By Steve Cichon
Pop tasted so much better in those 16oz glass bottles.
Coke Pepsi RC Cola… Cardboard eight packs filled with loose glass bottles lined the bottom shelf of the pop aisle at every supermarket in Buffalo and they were always on sale.
But even when they weren’t on sale, buying those 8 packs of glass bottles was the cheapest way to buy the name brand pop.
That’s why Gramps loved ’em and literally filled the hall with them.
Grandma Cichon lived a few doors from Seneca Street in a worn out, but grand old house.
When you walked in the front door and looked straight ahead, you looked through the front hall, then a more narrow hallway, and then right into the kitchen.
It was in that narrow hallway where there was always enough pop stacked up to quench the thirst of a small army. With 10 kids, that’s pretty much what Gramps had— and he’d buy all the pop he could when it was on sale whether he needed it or not.
When you look straight past the pop, if Grandma wasn’t at the stove cooking, you’d see her first thing when you’d swing open that heavy front door.
She was always sitting at the head of the worn out white Formica kitchen table— complete with a cup of instant coffee in a gold butterfly mug and Kool 100 burning in the over-full ashtray.
If you creaked open that big door and looked slightly to the right— and he wasn’t working one of the three jobs he still had when I was a kid— Gramps would be sitting in that well-used comfy chair just on the other side of the beautiful leaded glass doors which lead into the parlor.
Grandma generally would see us first, and start to say hello, before Gramps– who was much closer– would take his eyes off of Lawrence Welk or Bugs Bunny to intercept us for a minute.
“Ha’oh dere, son,” Gramps would say in a pretty thick standard Buffalo Polish accent.
I had no idea there was anything to notice about that.

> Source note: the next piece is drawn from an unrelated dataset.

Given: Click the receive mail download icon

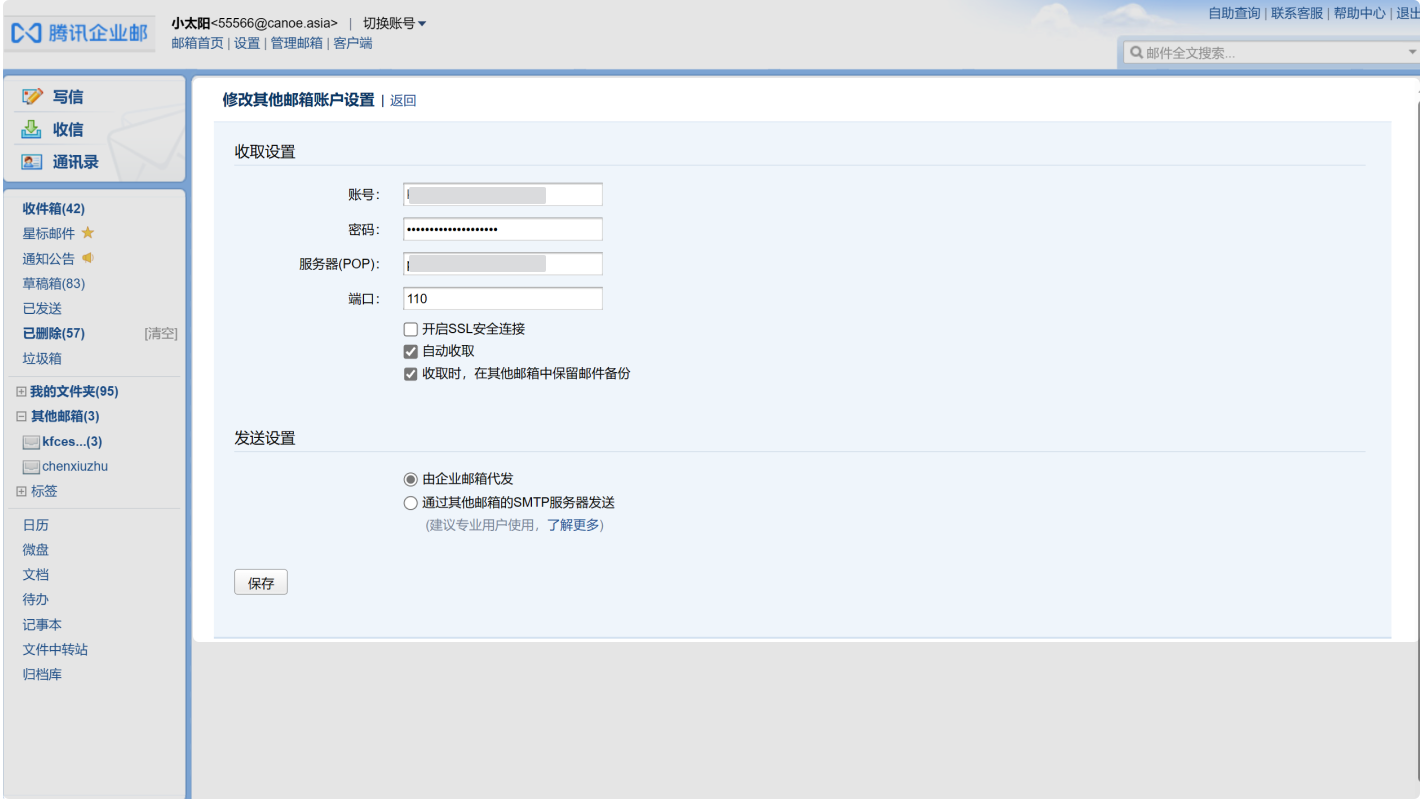Looking at the screenshot, I should (x=32, y=129).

Isn’t that how everyone’s Grandpa talked?
“Can I get you a glass of pop or a sandwich?” Gramps would ask reflexively, and immediately piss off my ol’man.
“Jesus Christ, Dad, it’s ten o’clock in the mornin’,” Dad would say, walking toward Grandma in the kitchen.
As we kids run in to give him a hug, Gramps would ignore my ol’man completely and give an inventory in case we were hungry.
“Well help yourself. In the ice box we got two kinds of baloney… Polish loaf… olive loaf… pimento loaf… ham…”
The sound of his voice would trail off as we walked through the narrow hallway filled with pop on the way to the kitchen.
I wouldn’t think anything of this hallway until twenty years later, when the girlfriend-who-became- my-wife asked me about it after visiting Gramps.
In the same way I never thought anything about my grandpa’s Polish accent, I never thought anything about the supermarket end cap worthy pop display.
That’s barely an exaggeration.
The entire length of the ten-foot long walkway had pop cans and bottle pushed up against the wall, stacked two or three deep and two, three, or four high in some places.
It was mystical and mystifying. Gramps’ pop display was far more impressive than what you’d have seen at Quality Food Mart, half a block away at Seneca and Duerstein. Better selection, too.
There were 2-liter and 3-liter bottles; flat, mixed-flavored cases of grocery-store brand cans; some times a wooden case or two from Visniak, but more than anything else, 8-pack after 8-pack of glass bottles.
As I mentioned, Gramps had ten kids— but there weren’t ten kids living there at the time.
Huns, it’s for the kids, Gramps would say as Grandma would yell at him coming home from grocery shopping with more pop when there were already hundreds of servings of soda pop lined up waist high, the first thing you see when you walk into the house.
I’m sure there was something about taking advantage of a good sale… or getting one over on a cashier with an expired coupon… or (put a star next to this one) getting under my grandmother’s skin by buying things she’d say they didn’t need…
But Gramps wasn’t a drinker. Never a beer or a highball, but would relax with a coffee or a pop.
He also really wanted to share his pop, and make sure you knew it was OK to take it. He wasn’t just being polite in offering it. That wall was there to prove, “I got plenty! Go ahead and take one!”
You could expect to refuse a pop at least three or four times while visiting with Gramps, and then one more on the way out.
And of course, this stuff was pop. I don’t think I even heard the word soda until was 8 years old.
“Sure you don’t want a pop, son? Why don’t you take some home? I’ll get you a bag.”